(REQUIREMENT) Please quote the text below on voice module microphone and test requirements word for word, from "Note: The reference" up to and including "for Residential Design.".

═════ PASSAGE SHOWN

Note: The reference area of the application scenario in Table 1 conforms to the specifications for the space area of the kitchen, toilet, balcony, living room (hall) and bedroom suite in the “Five Sets of Interior Space” in GB50096-2011 Code for Residential Design.
Microphone Configuration Requirements¶
Supported Configurations¶
Voice modules support various microphone configurations to accommodate different product requirements:
-
Single Microphone - Basic configuration for cost-sensitive applications - Limited noise cancellation capabilities - Ideal for close-range voice capture
-
Microphone Arrays - Multiple microphones arranged in specific geometric patterns - Enables advanced beamforming and noise reduction - Supports far-field voice capture - Minimum 10mm spacing between adjacent microphones required
Reference Configurations¶
Single Microphone Setup¶
Dual-Microphone Array¶
Test Language Requirements¶
The voice commands for the test shall be in the standard official language, and the Chinese language shall be Putonghua Grade II, Grade B and above.
Test Speech Speed Requirements¶
Normal speaking speed, 150-180 words/minute for Chinese mandarin.

══════════
═════ RAW DATA

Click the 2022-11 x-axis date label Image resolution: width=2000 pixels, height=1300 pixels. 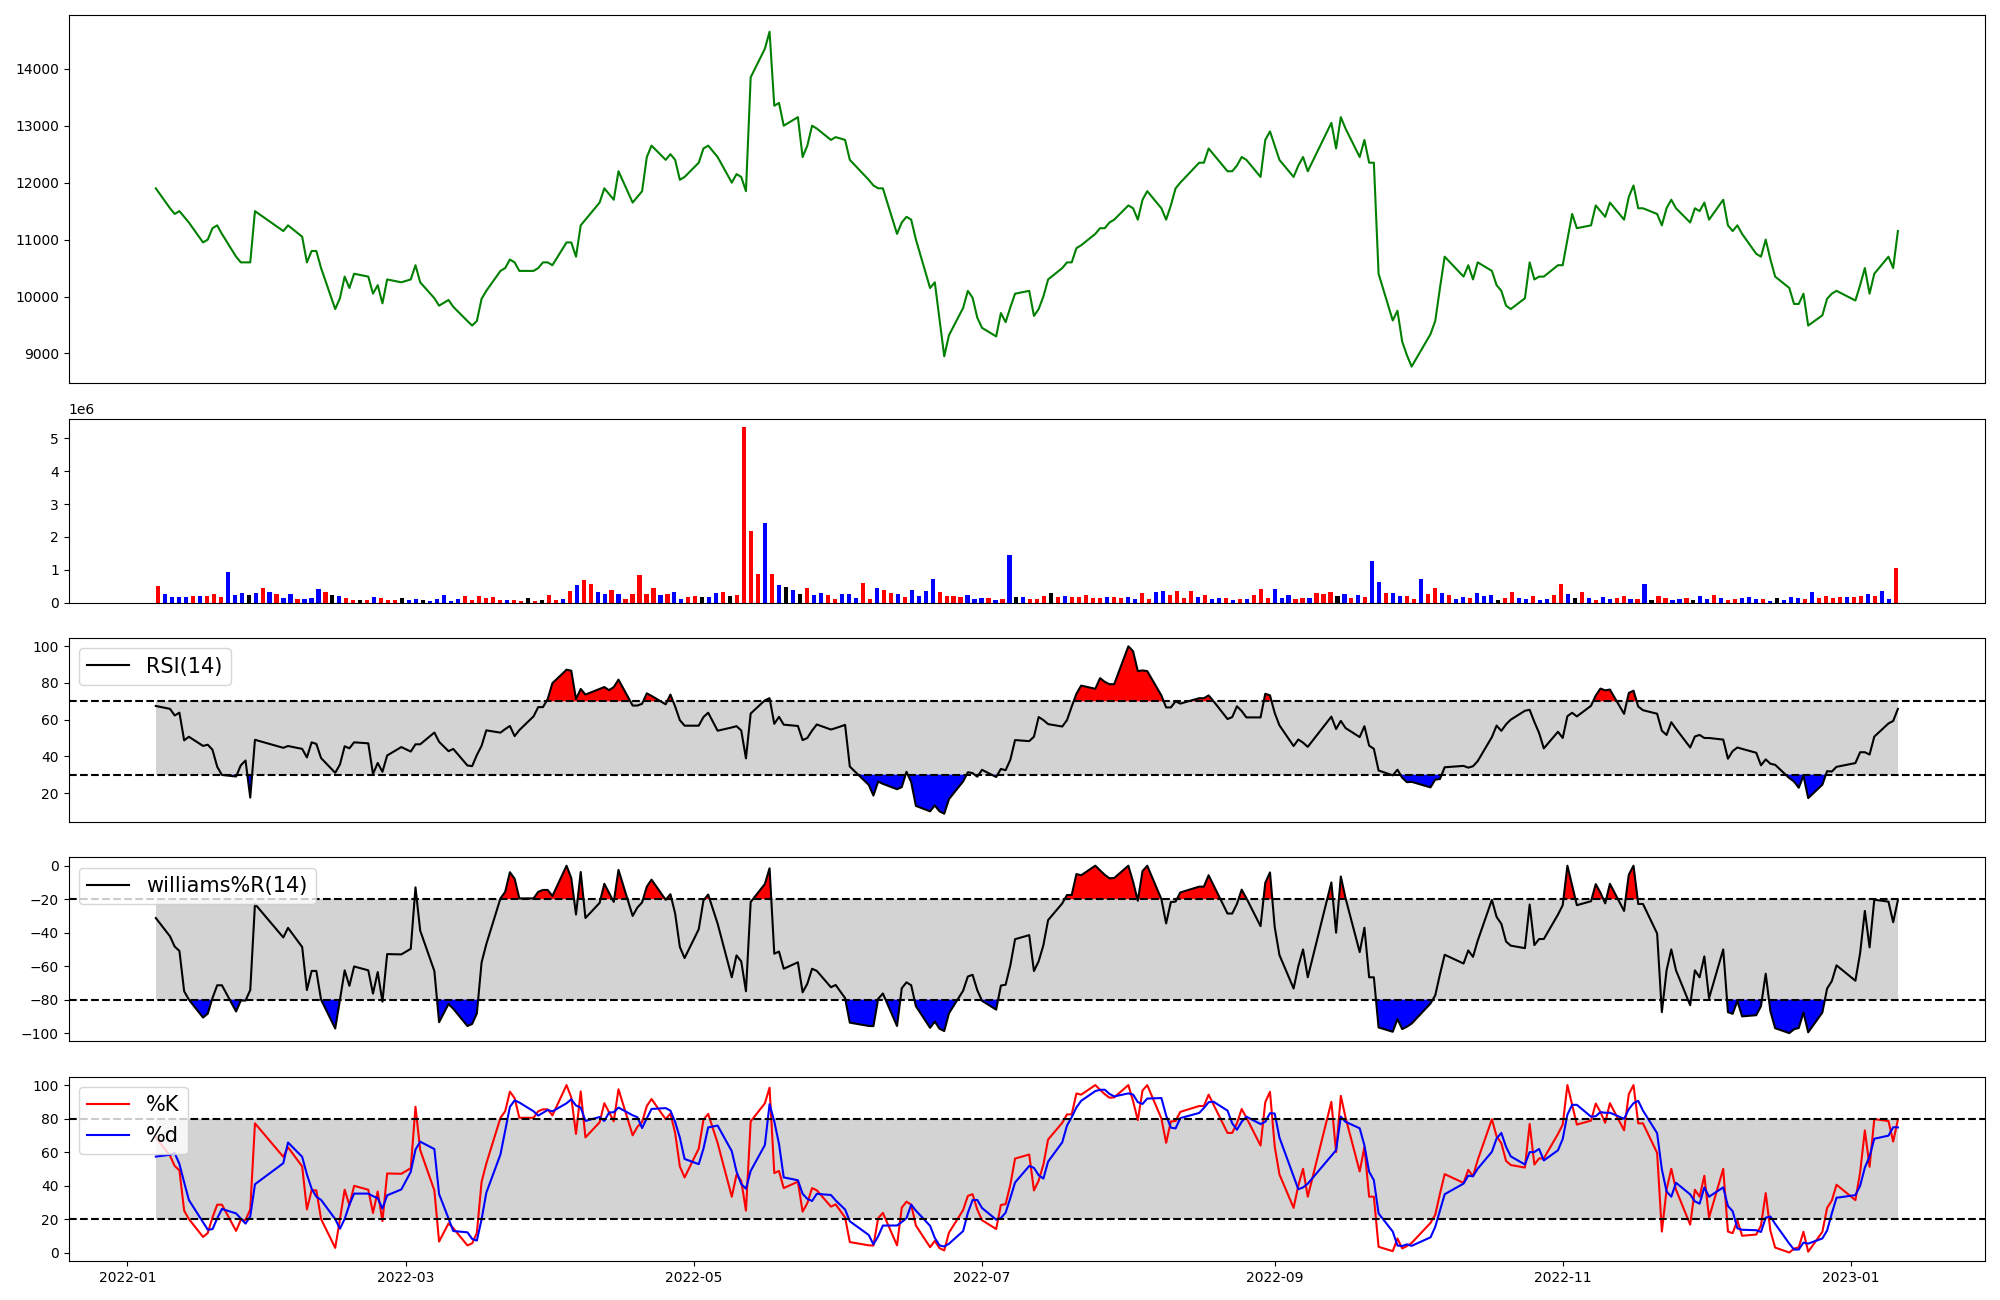pos(1562,1277)
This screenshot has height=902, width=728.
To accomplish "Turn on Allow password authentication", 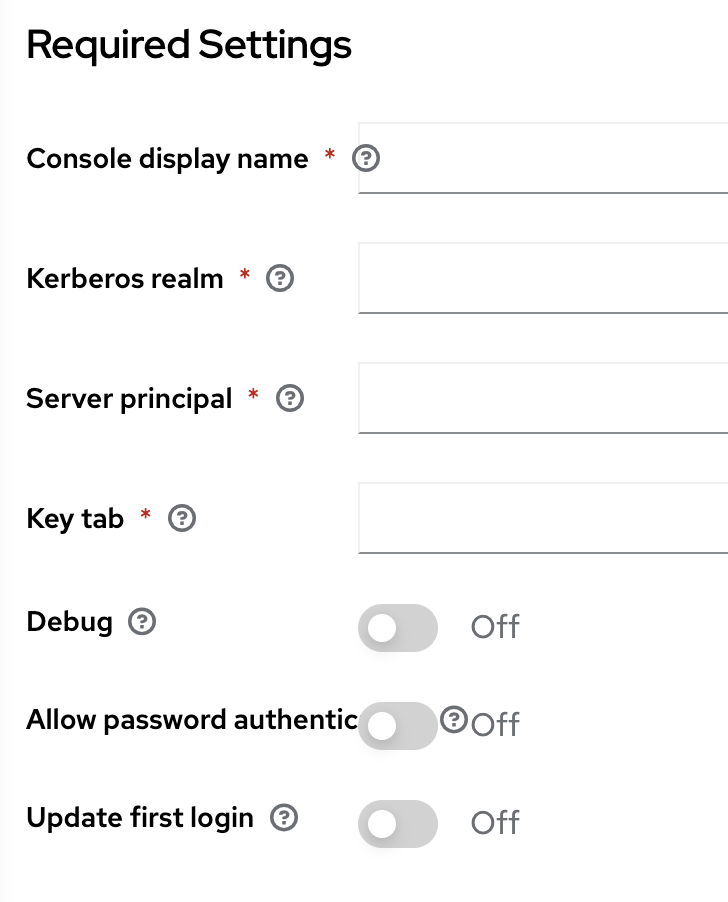I will (x=397, y=725).
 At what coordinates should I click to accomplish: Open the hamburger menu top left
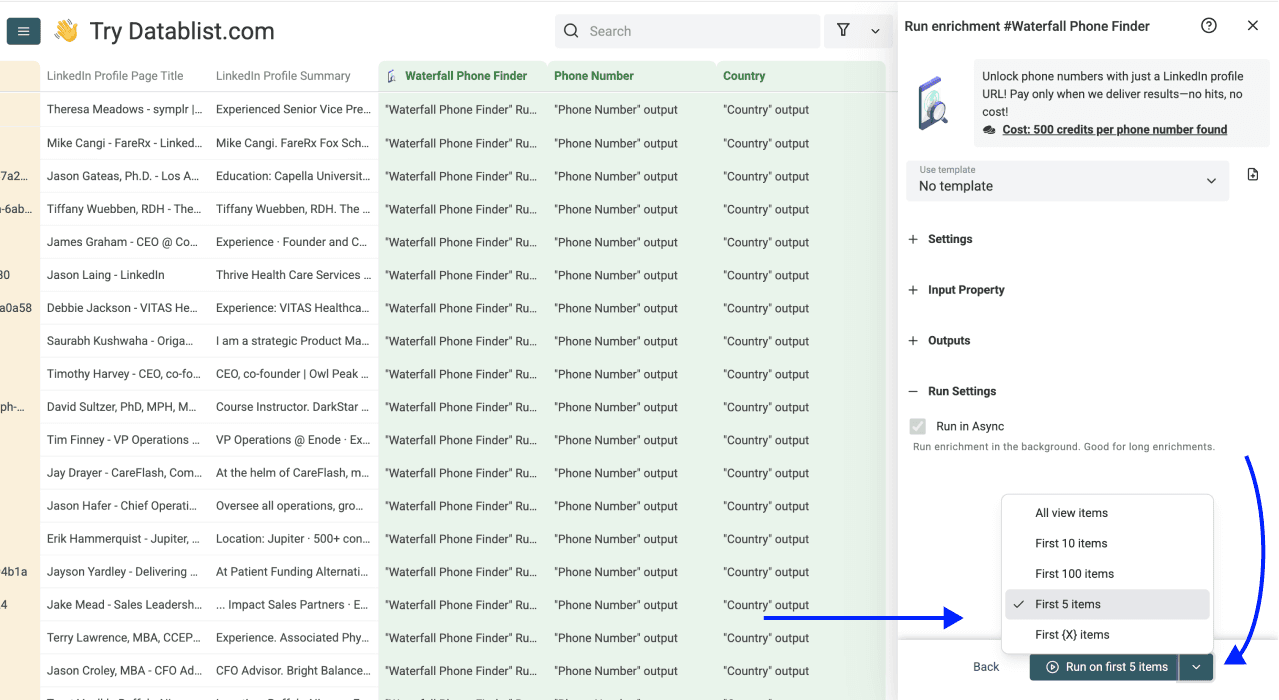click(23, 30)
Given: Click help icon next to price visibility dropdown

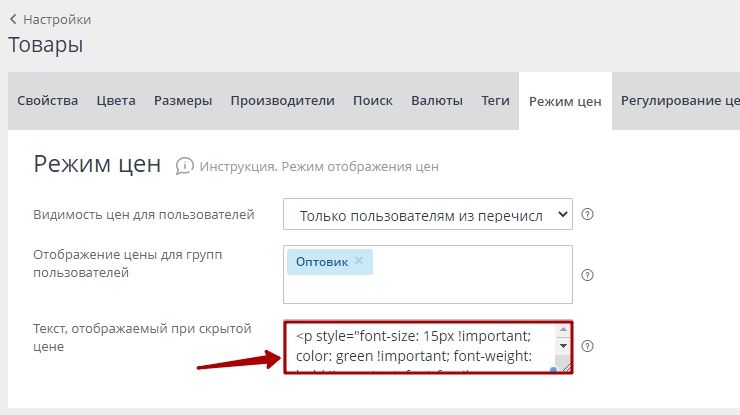Looking at the screenshot, I should (588, 214).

══════════

(SOLVED PROBLEM)
Note: The reference area of the application scenario in Table 1 conforms to the specifications for the space area of the kitchen, toilet, balcony, living room (hall) and bedroom suite in the “Five Sets of Interior Space” in GB50096-2011 Code for Residential Design.